Into this world comes Bud Fox (Charlie Sheen), a stockbroker looking for a big client to deliver a fat paycheck. He sets his sights on one of the biggest players in town, Gordon Gekko (Michael Douglas), a corporate raider who makes no bones about his willingness to get ahead by any means necessary. Bud tries to win his favor with a box of cigars, but G.G. wants something a bit more substantial. The young broker's father, Carl (Martin Sheen), heads the union of an airline company, and so he begins to feed his potential client information about the company. Over time, Gekko takes the lad under his wing, promising wealth, women and power. He needs to stop worrying about that pesky thing called "legality," is all.

Soon, Bud flies in private jets, buys a swanky home and even scores a hot trophy blonde, the materialistic interior decorator Darien (Daryl Hannah). The sky's the limits. Bud sits in the middle of the rampant, free-market greed of Gekko and the moral compass of his father. Carl just wants his fair share for the union, joking with his son that "money is only something you need if you don't die tomorrow." By contrast, Gekko, in a fiery speech to a company resisting his buyout, coldly admits that "greed, for lack of a better word, is good." Bud only looks on with admiration.

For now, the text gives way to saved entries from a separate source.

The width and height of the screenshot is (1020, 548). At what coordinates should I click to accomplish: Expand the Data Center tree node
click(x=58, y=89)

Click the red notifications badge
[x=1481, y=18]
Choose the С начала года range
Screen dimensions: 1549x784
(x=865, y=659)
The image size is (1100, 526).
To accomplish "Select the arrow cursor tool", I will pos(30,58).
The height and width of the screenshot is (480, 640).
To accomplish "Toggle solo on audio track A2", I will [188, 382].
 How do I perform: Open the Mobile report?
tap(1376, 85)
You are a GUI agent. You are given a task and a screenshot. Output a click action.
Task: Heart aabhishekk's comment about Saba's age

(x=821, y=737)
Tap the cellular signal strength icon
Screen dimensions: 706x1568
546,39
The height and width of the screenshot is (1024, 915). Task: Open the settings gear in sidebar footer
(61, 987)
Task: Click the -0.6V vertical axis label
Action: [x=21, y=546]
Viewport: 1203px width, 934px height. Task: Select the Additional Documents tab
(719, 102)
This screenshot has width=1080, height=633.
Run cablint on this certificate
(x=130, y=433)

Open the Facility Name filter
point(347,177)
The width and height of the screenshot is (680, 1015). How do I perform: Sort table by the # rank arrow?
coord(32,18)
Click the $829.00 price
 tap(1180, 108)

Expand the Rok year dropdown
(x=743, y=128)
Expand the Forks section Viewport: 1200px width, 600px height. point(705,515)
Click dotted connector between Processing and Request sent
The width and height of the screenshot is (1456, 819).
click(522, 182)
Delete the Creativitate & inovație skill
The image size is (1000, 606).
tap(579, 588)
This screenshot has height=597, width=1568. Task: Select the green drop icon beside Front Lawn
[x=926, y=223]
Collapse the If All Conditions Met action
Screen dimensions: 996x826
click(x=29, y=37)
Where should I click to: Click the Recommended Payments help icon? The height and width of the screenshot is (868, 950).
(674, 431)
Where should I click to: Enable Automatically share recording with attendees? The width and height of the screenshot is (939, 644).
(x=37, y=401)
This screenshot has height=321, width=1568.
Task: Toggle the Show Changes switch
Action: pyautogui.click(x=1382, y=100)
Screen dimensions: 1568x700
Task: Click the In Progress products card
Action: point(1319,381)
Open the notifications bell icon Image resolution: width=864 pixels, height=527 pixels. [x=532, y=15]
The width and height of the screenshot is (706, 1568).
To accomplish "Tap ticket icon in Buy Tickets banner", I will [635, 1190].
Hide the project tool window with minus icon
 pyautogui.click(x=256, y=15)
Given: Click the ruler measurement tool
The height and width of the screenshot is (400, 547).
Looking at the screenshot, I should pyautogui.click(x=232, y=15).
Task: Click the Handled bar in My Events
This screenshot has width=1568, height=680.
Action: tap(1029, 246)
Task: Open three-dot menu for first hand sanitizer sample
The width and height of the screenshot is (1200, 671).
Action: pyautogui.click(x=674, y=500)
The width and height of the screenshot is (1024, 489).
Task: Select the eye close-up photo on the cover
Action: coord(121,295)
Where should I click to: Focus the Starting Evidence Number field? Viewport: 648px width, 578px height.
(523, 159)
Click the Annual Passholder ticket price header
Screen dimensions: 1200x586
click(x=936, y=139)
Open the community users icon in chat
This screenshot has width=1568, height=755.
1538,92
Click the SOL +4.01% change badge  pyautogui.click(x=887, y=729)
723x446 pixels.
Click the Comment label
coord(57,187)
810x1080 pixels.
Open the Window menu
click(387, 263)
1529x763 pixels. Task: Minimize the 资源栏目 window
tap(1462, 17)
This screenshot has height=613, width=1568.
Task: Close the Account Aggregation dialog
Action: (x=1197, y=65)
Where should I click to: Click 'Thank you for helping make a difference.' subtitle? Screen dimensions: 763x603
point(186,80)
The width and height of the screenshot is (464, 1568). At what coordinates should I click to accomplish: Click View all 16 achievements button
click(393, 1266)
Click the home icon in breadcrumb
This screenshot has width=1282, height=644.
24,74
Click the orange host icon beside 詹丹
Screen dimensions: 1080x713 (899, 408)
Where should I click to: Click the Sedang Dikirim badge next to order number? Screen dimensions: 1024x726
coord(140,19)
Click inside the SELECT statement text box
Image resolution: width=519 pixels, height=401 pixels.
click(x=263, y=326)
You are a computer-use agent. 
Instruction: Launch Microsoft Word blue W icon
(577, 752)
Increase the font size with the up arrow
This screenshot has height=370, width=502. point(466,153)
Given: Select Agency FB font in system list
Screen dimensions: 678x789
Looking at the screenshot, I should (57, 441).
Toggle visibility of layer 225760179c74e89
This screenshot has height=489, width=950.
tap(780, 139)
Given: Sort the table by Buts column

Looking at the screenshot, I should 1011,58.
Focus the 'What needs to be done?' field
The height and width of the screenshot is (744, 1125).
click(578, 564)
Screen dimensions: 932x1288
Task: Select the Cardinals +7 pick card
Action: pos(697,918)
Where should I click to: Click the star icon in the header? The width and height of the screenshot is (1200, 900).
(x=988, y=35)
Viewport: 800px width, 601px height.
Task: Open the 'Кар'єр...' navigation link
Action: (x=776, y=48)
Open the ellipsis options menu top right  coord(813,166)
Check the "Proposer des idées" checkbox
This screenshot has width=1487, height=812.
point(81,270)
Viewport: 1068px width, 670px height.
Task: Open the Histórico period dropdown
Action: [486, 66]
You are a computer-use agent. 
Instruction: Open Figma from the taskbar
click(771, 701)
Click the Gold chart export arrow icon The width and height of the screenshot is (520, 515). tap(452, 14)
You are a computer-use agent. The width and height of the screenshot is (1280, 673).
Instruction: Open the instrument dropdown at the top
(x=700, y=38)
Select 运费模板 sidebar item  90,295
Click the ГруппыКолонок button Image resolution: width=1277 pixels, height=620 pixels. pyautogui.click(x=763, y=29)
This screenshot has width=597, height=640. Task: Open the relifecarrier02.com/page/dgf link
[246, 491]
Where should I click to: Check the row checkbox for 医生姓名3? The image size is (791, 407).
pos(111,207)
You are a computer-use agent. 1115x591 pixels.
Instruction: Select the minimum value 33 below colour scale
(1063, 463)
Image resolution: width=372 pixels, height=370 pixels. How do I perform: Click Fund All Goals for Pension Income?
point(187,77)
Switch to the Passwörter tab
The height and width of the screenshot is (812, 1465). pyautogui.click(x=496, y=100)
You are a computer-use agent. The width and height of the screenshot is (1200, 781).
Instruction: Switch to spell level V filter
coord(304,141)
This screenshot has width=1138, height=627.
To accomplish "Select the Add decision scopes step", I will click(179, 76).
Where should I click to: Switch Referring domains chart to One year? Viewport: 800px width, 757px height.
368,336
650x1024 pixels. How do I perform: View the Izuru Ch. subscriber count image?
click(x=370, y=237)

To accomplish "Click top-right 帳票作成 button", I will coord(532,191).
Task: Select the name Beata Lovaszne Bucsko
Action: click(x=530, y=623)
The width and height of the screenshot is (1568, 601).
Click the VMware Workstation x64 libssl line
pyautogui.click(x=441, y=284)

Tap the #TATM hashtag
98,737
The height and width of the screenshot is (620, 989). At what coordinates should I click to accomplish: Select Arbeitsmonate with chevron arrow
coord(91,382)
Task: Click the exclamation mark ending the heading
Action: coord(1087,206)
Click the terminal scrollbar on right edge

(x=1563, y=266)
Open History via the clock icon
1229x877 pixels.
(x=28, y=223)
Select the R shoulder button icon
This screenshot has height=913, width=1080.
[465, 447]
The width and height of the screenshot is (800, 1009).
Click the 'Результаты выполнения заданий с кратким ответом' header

Few directors are better suited to chart the frenetic world of trading like Oliver Stone, who nearly bounces off the wall with energy as he shuffles the corridors with the sharks. He's clearly using the camera to make a point about the pace and casualness of decisions that can put thousands out of work just to bump up profit margins, but Stone never outright condemns the system. No, he's not quite the pinko Commie we make him out to be, and a part of Gekko's infamous "Greed is good" speech isn't all evil: greed really does motivate people to do make some great breakthroughs, and there's nothing wrong with prosperity. Instead, Stone judges those who resort to insider trading and other illegal activities to fuel the unchecked excess of the '80s.

In retrospect, Wall Street reminds me of the worlds Bret Easton Ellis creates: these men aren't really prosperous, they've just buried problems under glitzy illusions. The film never treads in Ellis' dark territory, of course, but you can still practically see the cocaine dust that coats everything. Gekko's mercenary tactics are scarcely removed from the elaborate house of cards that made us all think everything was great until it suddenly collapsed.

The only real weak component of the film is Hannah as Darien: supposedly her ideology conflicted with the shallow nature of the character, but she could have always said no. Nevertheless, she can't bring down such a smartly-written, expertly paced exposé, and Wall Street ranks as one of Stone's finest achievements. Yet I can't help but look at the end, in which Bud rebels against his golden god and must face the SEC, with a certain grain of cynicism: Bud knows he's going to jail for what he's done, but we've all seen businessman after businessman walk away scot free. How strange that I thought his probable incarceration to be almost idealistic.